**WHAT IS REQUIRED:** Rewrite the rows in the stretch from the line containing "Click Vanesa Bersiles" through the end of the rows, changing every "screenshot" to "image" and leaving everything else as it stands. Leave the pictures out of your answer.

Data lines
****************
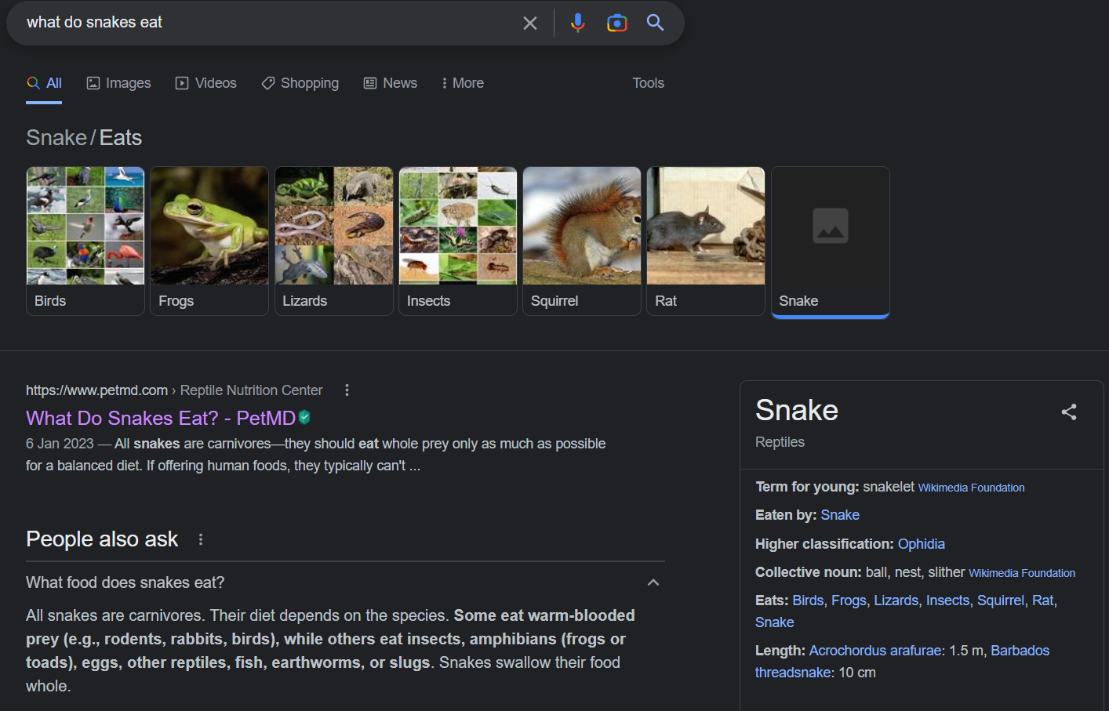1109x711 pixels.
Task: Open People also ask options menu
Action: pos(201,539)
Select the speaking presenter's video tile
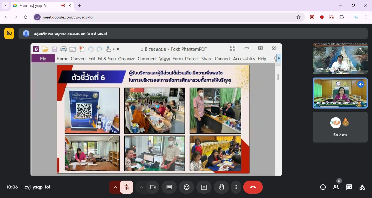 click(x=340, y=93)
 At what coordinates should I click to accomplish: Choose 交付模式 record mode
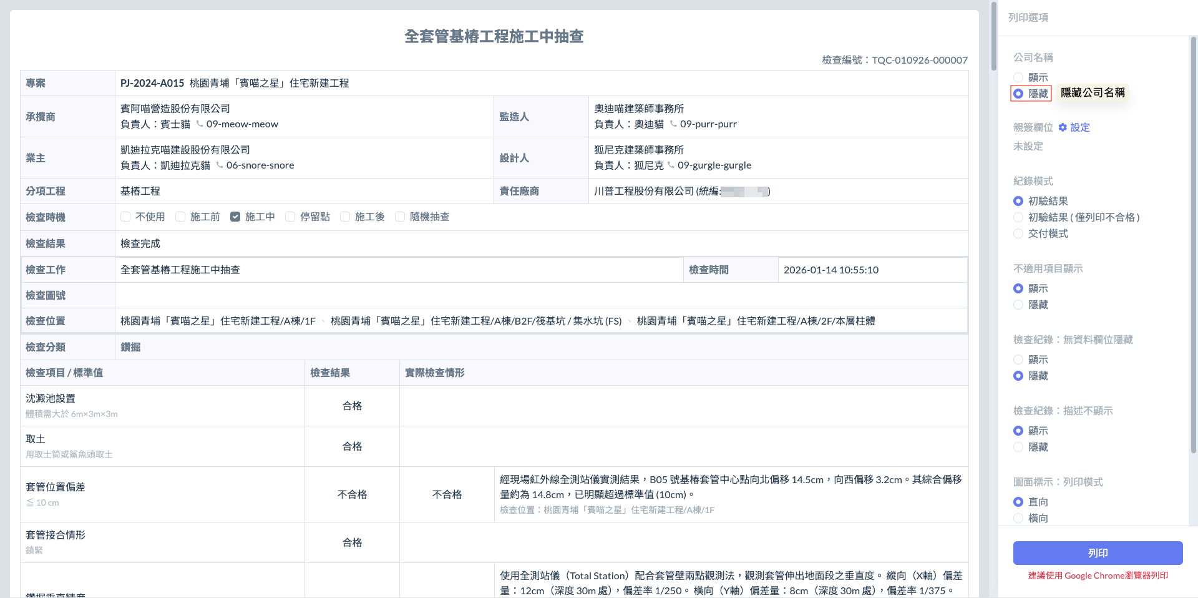click(x=1018, y=233)
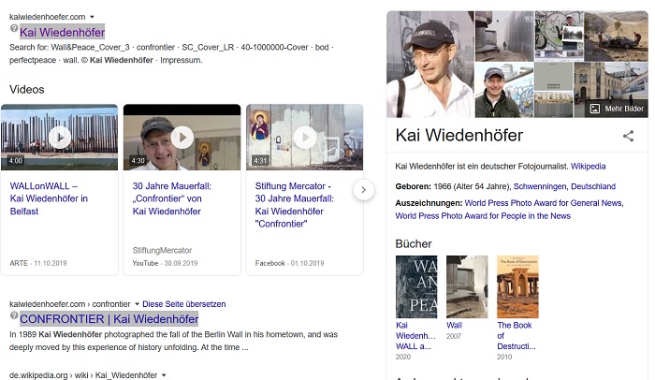Click the share icon in knowledge panel

tap(628, 136)
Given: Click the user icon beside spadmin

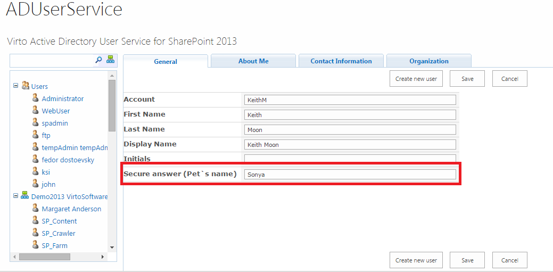Looking at the screenshot, I should 35,122.
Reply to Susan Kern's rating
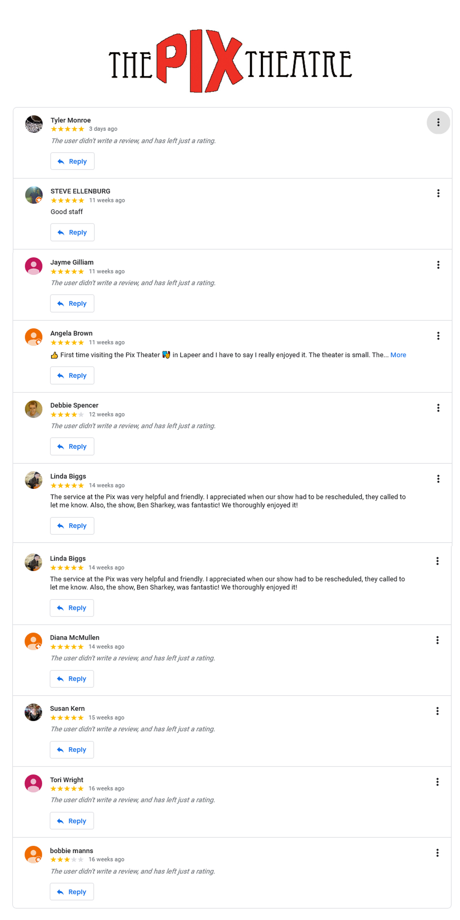The height and width of the screenshot is (920, 460). pyautogui.click(x=72, y=750)
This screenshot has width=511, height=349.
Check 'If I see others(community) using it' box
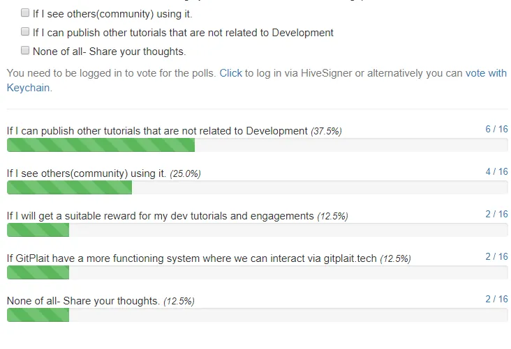pos(25,13)
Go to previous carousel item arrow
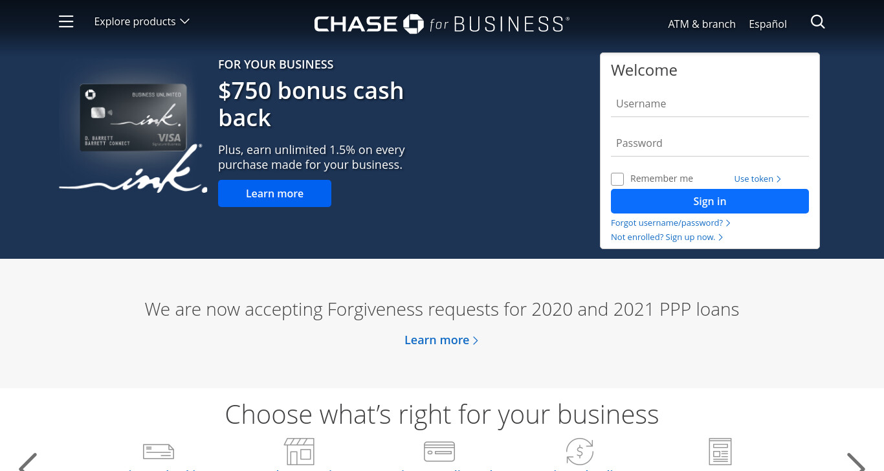884x471 pixels. click(28, 461)
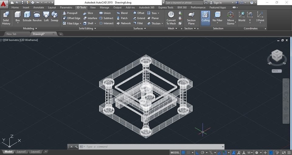
Task: Click the Union solid editing icon
Action: (x=105, y=13)
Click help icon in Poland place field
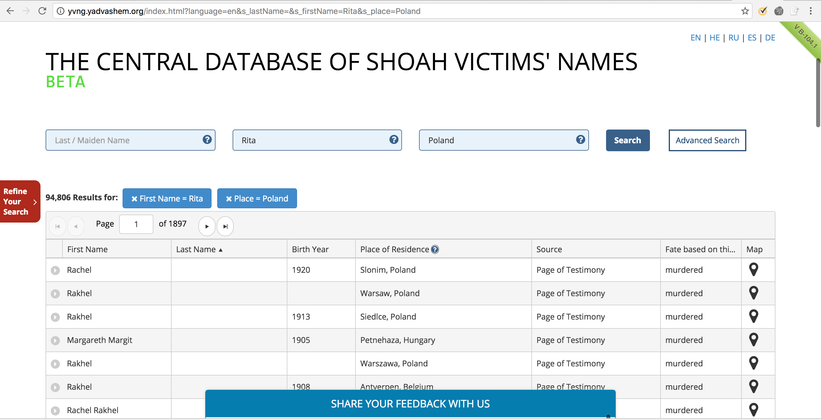The height and width of the screenshot is (420, 821). (580, 139)
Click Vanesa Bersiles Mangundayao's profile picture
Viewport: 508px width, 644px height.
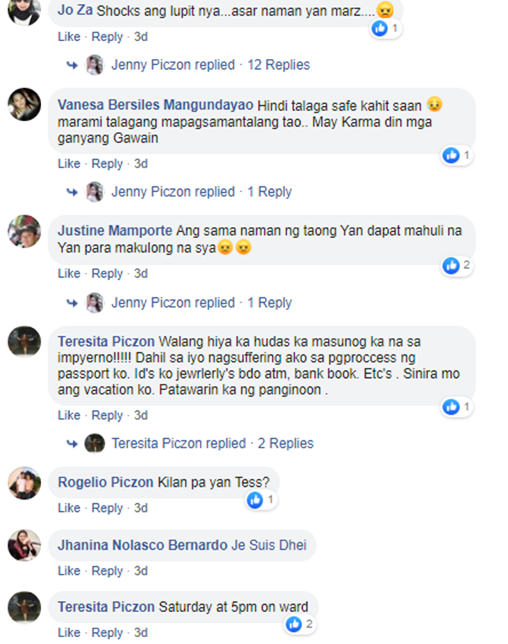pyautogui.click(x=24, y=104)
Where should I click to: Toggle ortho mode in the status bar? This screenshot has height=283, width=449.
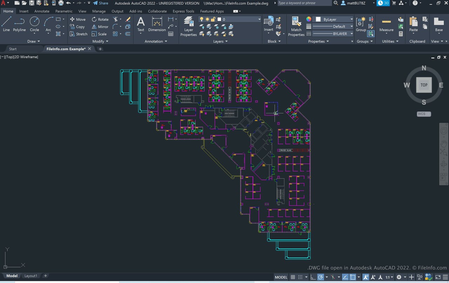pyautogui.click(x=313, y=277)
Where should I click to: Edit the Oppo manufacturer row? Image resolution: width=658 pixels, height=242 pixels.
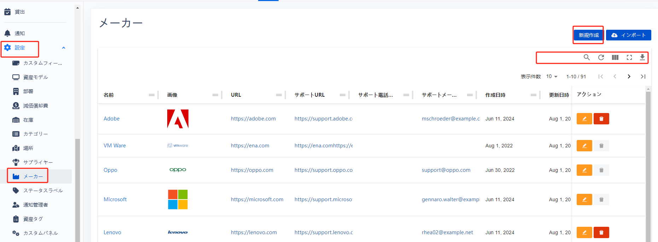[584, 170]
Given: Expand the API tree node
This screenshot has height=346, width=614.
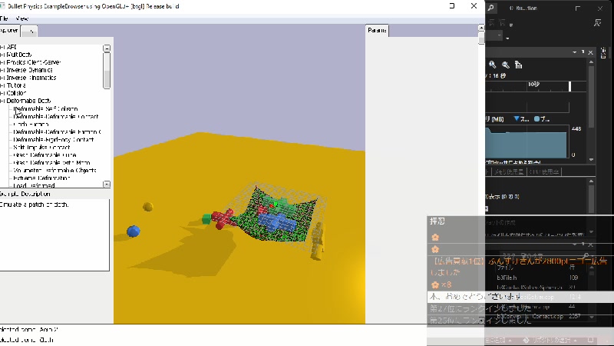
****************
**SOLUTION BELOW:**
Click Vanesa Bersiles Mangundayao's profile picture
Viewport: 508px width, 644px height.
pyautogui.click(x=24, y=104)
Where should I click to: Toggle ortho mode in the status bar? This image has height=283, width=449.
pyautogui.click(x=313, y=277)
Where should I click to: Edit the Oppo manufacturer row? Image resolution: width=658 pixels, height=242 pixels.
[584, 170]
Given: Expand the API tree node
This image has height=346, width=614.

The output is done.